Top Banner
Vision
Apr / May 2011
Lady of the Manor

WRITER: Maya Khourchid / Photographers: Ferrante Ferranti & Matthieu Ferrier

Much of Beirut’s contemporary social scene plays out in the Gemmayzeh district. Unknown to many of the new generation is that right behind this ever-trendy street lives the gatekeeper of time-honoured high society, Lady Yvonne Sursock Cochrane. 

 

An old and established family, the Sursocks have been a cornerstone of Lebanese affairs for generations. Lady Sursock Cochrane was born the only daughter to Alfred Bey Sursock and his Italian wife Donna Maria Theresa Serra di Cassano, yet she is far less interested in talking about her own heritage than that of her city. Indeed, her maternal lineage is pretty blue blooded - she is the granddaughter of the seventh Duke of Cassano - but this is a fact she mentions only in passing as a side note contrasting the public fervour in Naples at the reopening of her family’s Palazzo Cassano to the Lebanese apathy toward their own cultural heritage.

Lady Sursock Cochrane married Irish nobleman Sir Desmond Cochrane in 1946 and her anecdotes paint a wistful picture mixing quaint mannerisms and prominent high society gatherings. The attendance of balls and other such gatherings may have long since given way to the casual social interactions that take place over cocktails in the present day Gemmayzeh district, yet it is not the deterioration of noble customs she decries, but the physical decline of Beirut that so pains her.

Despite her international background, Lady Surscock Cochrane has always lived in her childhood residence. The Palais Sursock - as it is referred to in the country’s trilingual parlance - is one of the country’s best-known heirlooms, and the fact that it is still inhabited by a genuinely titled noblewoman merely adds to its grandeur. 

The palatial residence is said to have been one Beirut’s most dignified houses when it was first built back in the 1800s but today it is one of the only such relics to have survived intact – a fact of which she is acutely aware.

Disillusioned that the “garden city” of her youth gave way to high-rise “horrors”, Lady Sursock Cochrane founded the Association for the Protection of the Natural Sites and Ancient Buildings - or APSAD; Association pour la protection des sites et anciennes demeures - in 1960. Now even though she’s a great-grandmother, her passion towards the perceived aesthetic and cultural decline of Lebanon has hardly waned.

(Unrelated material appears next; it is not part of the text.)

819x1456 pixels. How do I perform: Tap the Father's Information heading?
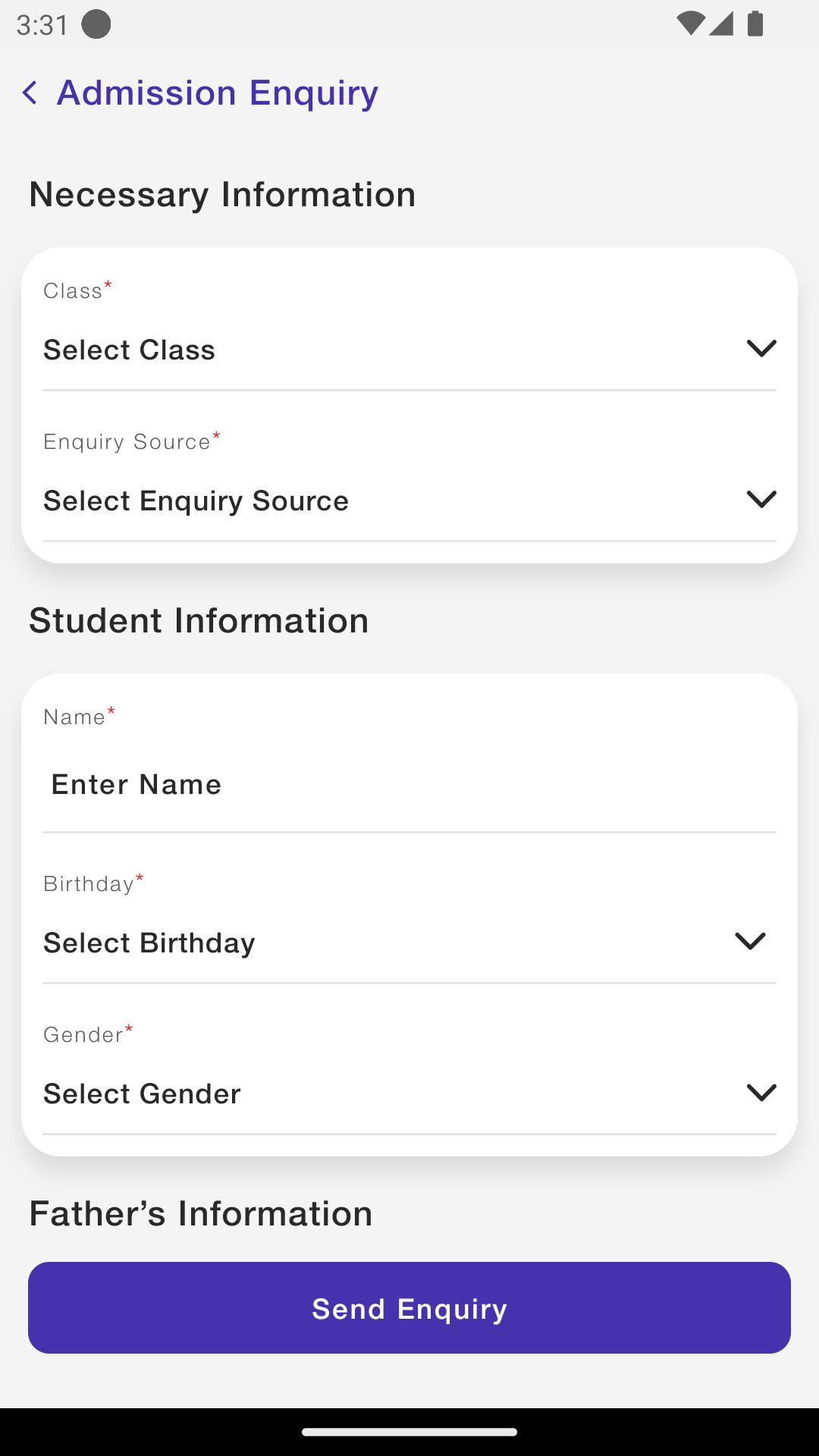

A discussion with Lady Sursock Cochrane that touches on the matter is an animated affair, delivered in a cut glass English accent and peppered with a sprightly laugh. 

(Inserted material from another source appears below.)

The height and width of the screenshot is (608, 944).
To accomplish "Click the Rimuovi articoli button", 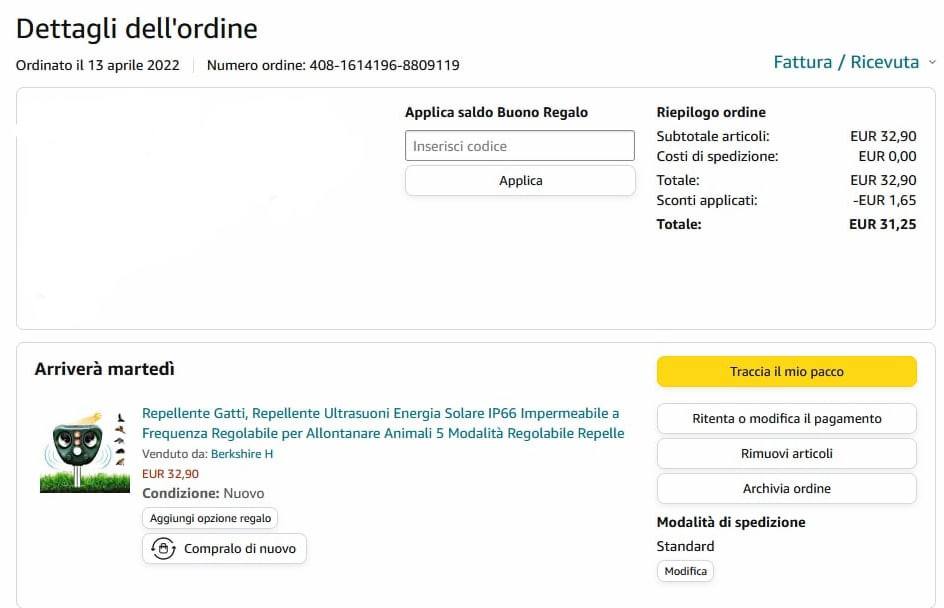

You have been a cultural figure for years, how did that come about and how has that role evolved?
Well, I belong to a cultural family. That is the first thing and secondly I got involved in Beirut in the 1950s. I used to live upstairs on the top floor of the palace and one of the joys of living there was the view on to the port and the sea. The view was breathtaking, so very beautiful. And then I one day thought to myself, “I’m not breath-taken, what has happened?” The view was being changed by the eradication of green space, buildings were rising rapidly and the result was a loss of harmony. It was at that moment that I thought we must stop this so I founded APSAD. Unfortunately, we didn’t stop anything. As you see Beirut has become an enormous slum.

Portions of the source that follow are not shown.